昨今、バズワードともなっている印象のあるデジタルトランスフォーメーション(Desital Transformation 以下、DX)ですが、日本はまだまだ遅れていると言われています。また、医療業界においてはさらに他業界よりも遅れていると言われているようです。
しかし、covid-19をきっかけとしてオンライン診療が普及したり、様々なヘルステック企業が生まれたりと日本国内でも徐々に意識されるようになっていると思います。そこで今回は、日本のクリニックにおけるDXについて、概要から、事例、課題と展望を考察したのでまとめていきたいと思います。
この記事を最後まで読めば、クリニックのDX最先端の知見が手に入るのではないでしょうか。それくらいの気合で書いてみましたので、是非お読みいただければと思います。それでは、よろしくお願いいたします。

デジタルトランスフォーメーション(DX)とは?

デジタルトランスフォーメーション(DX)という言葉の起源は、Erik Stolterman教授が
ITの浸透によって、人々の生活があらゆる面でより良い方向に変化する
と提唱したことが基となっていると言われています。日本では、経済産業省がDXについて「DX推進ガイドライン」において、以下のように定義しています。
企業がビジネス環境の激しい変化に対応し、データとデジタル技術を活用して、顧客や社会のニーズを基に、製品やサービス、ビジネスモデルを変革するとともに、業務そのものや、組織、プロセス、企業文化・風土を変革し、競争上の優位性を確立すること。
要は、単に「IT化する」という意味合いだけではなく、「デジタル化した先に、企業としての競争優位を獲得する」というところまでがDXの定義になるようです。この定義は、プロバイダ側の視点での意味合いが強いですようです。
しかし、covid-19を迎え、医療においては、患者さんの受診控などの行動変容を受け、より、患者側の視点から価値を考える動きが強まっているように感じます。

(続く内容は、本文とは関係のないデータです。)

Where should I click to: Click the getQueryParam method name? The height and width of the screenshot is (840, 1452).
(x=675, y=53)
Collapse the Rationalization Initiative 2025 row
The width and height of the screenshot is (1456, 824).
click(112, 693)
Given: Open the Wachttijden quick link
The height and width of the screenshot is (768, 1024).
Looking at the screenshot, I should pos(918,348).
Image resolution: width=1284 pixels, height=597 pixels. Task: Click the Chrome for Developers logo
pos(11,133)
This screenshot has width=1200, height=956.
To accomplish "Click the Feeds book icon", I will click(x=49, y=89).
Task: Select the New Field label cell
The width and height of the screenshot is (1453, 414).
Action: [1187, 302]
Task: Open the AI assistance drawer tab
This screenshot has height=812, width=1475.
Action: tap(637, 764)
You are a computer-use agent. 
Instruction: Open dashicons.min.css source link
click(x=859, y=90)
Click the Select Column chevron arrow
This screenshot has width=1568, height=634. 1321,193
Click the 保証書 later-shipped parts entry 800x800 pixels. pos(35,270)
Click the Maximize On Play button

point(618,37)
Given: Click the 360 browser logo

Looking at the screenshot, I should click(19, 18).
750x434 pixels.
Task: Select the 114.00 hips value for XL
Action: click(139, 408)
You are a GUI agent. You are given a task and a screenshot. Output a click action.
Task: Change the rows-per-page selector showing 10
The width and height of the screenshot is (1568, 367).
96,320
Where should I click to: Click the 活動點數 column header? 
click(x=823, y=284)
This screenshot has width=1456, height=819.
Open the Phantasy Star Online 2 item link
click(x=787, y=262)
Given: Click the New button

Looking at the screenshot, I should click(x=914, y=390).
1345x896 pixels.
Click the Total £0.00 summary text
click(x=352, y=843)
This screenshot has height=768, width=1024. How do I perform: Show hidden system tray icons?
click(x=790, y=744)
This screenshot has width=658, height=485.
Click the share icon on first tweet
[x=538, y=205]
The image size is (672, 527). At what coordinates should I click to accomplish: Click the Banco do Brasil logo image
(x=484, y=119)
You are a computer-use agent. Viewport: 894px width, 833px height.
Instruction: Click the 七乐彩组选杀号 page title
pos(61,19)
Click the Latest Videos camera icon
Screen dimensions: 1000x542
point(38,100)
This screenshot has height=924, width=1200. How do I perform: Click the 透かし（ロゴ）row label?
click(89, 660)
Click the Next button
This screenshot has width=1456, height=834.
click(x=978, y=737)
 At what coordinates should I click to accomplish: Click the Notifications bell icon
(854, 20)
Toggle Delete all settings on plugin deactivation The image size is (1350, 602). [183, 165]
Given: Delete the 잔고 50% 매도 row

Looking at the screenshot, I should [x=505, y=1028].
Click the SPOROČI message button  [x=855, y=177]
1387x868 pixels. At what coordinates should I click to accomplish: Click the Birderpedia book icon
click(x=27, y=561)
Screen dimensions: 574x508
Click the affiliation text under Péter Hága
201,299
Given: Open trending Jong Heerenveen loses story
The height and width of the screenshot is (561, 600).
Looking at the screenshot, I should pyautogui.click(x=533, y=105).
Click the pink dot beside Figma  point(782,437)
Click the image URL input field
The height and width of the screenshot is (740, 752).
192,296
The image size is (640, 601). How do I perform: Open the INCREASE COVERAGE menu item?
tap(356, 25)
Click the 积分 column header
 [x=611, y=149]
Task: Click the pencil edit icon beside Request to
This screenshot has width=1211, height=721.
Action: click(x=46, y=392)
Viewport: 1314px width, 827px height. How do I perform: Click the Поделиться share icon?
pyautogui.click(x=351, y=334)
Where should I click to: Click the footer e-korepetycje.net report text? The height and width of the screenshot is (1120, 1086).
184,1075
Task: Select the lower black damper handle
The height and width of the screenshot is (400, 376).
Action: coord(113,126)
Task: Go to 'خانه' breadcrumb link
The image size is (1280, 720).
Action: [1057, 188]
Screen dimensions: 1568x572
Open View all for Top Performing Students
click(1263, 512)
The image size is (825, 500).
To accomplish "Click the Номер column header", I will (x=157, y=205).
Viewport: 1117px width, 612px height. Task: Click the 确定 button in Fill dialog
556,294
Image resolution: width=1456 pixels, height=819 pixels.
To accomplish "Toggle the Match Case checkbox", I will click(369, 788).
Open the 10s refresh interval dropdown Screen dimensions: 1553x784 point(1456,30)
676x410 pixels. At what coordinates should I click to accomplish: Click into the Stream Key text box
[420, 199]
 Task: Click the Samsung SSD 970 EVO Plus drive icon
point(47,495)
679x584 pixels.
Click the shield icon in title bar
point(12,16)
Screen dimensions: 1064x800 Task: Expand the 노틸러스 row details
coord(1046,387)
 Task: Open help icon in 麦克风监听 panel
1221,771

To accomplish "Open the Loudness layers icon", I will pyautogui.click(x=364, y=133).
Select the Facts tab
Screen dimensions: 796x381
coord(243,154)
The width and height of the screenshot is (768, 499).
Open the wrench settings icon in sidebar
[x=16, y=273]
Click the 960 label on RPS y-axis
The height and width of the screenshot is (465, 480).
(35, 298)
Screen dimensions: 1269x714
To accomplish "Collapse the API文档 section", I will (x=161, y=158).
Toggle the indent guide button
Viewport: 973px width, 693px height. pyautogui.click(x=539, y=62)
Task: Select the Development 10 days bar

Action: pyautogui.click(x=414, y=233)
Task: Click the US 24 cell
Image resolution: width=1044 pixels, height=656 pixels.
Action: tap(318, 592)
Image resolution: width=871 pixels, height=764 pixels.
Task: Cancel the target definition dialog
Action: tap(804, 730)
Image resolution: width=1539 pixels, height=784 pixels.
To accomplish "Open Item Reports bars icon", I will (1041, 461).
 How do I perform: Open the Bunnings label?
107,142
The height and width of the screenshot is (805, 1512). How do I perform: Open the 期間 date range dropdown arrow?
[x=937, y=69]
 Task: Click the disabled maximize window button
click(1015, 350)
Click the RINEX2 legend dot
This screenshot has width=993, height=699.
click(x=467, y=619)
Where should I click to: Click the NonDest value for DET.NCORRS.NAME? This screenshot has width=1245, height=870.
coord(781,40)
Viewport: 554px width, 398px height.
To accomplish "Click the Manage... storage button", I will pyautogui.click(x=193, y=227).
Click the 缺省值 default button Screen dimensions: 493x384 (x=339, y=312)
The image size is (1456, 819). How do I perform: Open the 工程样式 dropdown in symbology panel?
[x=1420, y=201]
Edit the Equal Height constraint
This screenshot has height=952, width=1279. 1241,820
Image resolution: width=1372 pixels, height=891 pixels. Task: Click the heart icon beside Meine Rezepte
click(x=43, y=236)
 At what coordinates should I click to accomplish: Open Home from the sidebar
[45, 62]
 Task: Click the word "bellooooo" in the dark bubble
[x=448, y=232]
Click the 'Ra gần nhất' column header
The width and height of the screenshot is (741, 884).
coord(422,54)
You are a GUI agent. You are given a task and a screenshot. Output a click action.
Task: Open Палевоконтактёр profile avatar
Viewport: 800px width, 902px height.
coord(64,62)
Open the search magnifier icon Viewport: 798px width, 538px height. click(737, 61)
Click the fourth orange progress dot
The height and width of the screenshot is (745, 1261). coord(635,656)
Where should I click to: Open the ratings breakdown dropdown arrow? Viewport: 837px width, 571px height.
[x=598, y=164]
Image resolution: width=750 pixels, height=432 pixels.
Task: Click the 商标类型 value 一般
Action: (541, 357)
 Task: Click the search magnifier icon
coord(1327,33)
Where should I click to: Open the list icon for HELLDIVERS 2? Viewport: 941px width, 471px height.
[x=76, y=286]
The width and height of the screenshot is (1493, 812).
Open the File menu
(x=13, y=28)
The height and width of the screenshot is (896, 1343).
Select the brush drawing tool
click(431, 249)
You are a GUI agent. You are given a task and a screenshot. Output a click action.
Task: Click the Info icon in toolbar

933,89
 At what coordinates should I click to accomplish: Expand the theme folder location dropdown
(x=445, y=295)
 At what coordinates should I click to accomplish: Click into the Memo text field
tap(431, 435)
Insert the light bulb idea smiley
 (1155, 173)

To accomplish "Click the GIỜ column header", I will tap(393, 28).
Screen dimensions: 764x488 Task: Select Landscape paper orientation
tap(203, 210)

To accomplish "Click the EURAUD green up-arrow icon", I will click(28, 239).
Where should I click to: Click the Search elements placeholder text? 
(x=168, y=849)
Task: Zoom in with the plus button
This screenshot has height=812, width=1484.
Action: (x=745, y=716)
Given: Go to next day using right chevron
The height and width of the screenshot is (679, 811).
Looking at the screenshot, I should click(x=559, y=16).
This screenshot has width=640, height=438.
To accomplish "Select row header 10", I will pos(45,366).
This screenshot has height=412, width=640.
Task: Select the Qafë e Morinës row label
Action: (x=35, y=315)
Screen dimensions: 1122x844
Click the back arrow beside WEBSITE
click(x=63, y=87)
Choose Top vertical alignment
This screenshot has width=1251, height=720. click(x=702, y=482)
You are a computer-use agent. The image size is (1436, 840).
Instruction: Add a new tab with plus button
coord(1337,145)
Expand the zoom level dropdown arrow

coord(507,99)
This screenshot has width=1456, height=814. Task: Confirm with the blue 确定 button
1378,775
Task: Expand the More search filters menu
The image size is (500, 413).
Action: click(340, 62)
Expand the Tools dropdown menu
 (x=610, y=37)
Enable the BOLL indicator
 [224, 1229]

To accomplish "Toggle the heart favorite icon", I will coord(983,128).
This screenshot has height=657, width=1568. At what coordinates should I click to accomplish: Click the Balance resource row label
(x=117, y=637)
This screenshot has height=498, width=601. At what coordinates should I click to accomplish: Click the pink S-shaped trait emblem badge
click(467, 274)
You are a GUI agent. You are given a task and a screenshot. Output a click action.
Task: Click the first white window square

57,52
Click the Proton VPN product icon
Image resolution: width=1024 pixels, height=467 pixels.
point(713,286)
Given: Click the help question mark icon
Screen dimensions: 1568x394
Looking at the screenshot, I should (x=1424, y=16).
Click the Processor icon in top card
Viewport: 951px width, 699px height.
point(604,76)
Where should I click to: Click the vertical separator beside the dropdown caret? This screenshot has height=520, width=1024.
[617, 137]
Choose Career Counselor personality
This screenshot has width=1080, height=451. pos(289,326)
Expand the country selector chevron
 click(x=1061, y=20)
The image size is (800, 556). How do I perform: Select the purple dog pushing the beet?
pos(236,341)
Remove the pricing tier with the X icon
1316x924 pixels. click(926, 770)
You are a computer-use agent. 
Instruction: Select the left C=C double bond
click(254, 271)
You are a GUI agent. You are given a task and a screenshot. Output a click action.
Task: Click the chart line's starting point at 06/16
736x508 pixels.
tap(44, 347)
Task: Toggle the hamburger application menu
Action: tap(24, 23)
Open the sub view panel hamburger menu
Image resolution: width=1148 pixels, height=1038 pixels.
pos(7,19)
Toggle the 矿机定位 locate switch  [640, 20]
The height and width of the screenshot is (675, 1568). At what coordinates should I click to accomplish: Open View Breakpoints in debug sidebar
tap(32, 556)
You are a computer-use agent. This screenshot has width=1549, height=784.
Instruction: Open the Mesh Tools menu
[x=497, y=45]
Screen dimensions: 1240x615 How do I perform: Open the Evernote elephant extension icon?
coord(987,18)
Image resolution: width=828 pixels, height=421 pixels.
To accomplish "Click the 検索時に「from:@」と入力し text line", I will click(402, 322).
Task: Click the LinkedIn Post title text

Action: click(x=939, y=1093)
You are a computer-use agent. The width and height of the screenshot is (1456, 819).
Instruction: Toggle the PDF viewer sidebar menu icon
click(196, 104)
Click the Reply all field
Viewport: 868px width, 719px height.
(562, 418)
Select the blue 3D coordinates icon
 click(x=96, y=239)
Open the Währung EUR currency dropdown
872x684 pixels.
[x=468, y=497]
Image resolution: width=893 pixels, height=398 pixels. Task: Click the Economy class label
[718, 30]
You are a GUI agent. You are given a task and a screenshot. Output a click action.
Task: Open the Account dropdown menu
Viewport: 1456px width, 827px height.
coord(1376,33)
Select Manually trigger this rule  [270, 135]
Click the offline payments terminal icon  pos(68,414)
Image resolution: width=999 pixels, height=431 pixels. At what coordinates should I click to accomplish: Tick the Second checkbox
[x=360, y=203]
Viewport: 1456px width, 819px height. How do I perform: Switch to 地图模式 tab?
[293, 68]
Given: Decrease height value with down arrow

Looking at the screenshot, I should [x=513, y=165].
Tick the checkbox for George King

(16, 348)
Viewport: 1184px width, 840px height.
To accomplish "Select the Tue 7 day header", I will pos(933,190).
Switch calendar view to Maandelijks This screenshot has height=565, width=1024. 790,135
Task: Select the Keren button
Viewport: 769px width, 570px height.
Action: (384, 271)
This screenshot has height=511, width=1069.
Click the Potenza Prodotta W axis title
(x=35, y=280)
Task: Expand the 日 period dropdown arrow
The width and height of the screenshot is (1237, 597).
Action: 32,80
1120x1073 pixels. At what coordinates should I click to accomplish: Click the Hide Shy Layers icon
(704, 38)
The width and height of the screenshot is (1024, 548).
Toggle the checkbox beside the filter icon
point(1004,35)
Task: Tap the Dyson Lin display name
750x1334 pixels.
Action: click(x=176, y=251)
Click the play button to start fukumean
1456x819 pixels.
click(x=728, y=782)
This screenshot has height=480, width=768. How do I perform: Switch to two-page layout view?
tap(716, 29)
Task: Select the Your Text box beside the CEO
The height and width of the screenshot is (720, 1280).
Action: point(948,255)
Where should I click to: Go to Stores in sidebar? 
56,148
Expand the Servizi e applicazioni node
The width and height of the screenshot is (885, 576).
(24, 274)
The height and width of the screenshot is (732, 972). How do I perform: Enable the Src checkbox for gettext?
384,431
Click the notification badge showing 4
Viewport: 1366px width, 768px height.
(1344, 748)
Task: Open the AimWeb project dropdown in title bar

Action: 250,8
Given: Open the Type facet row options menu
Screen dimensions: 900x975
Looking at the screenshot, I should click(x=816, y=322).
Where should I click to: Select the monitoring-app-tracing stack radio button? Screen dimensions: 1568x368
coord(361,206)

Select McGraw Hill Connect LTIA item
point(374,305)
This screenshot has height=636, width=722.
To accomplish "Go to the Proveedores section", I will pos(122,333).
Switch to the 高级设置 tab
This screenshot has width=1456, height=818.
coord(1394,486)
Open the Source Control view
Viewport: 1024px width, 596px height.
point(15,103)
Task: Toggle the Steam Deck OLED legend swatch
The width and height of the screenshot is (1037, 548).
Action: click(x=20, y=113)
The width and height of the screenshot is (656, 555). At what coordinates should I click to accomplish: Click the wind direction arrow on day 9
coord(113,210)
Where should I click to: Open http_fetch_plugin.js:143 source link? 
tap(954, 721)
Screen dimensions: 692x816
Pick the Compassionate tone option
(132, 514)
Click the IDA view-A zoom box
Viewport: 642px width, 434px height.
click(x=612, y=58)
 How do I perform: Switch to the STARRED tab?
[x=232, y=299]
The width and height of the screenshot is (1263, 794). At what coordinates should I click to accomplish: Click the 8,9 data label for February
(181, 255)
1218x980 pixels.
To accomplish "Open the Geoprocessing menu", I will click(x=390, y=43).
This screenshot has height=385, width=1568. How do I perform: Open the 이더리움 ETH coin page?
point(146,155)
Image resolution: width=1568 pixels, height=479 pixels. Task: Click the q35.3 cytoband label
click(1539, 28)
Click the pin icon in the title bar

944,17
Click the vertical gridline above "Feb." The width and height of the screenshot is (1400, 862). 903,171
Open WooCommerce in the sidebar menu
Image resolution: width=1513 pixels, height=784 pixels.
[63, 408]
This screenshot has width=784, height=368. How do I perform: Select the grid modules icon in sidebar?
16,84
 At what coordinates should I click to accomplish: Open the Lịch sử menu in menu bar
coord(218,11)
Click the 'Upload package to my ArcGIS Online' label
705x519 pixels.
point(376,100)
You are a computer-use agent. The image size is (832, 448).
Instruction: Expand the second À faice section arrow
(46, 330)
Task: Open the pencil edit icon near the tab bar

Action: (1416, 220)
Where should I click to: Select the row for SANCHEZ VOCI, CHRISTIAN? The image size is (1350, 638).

(医院のIT化を目的に自動精算機を導入した事例はこちら)

 

日本の医療DXはどれくらい進んでいるのか?

日本のクリニックのDXのためには、クリニックにある情報を、集約し、いつでもそのデータを活用できる状態が必要です。そのためには、患者データを電子化する、電子カルテを活用する必要がありますが、現状のクリニックにおける電子カルテ普及率は、2019年:41.6%(出展:厚生労働省とまだ半分にも満たない状態です。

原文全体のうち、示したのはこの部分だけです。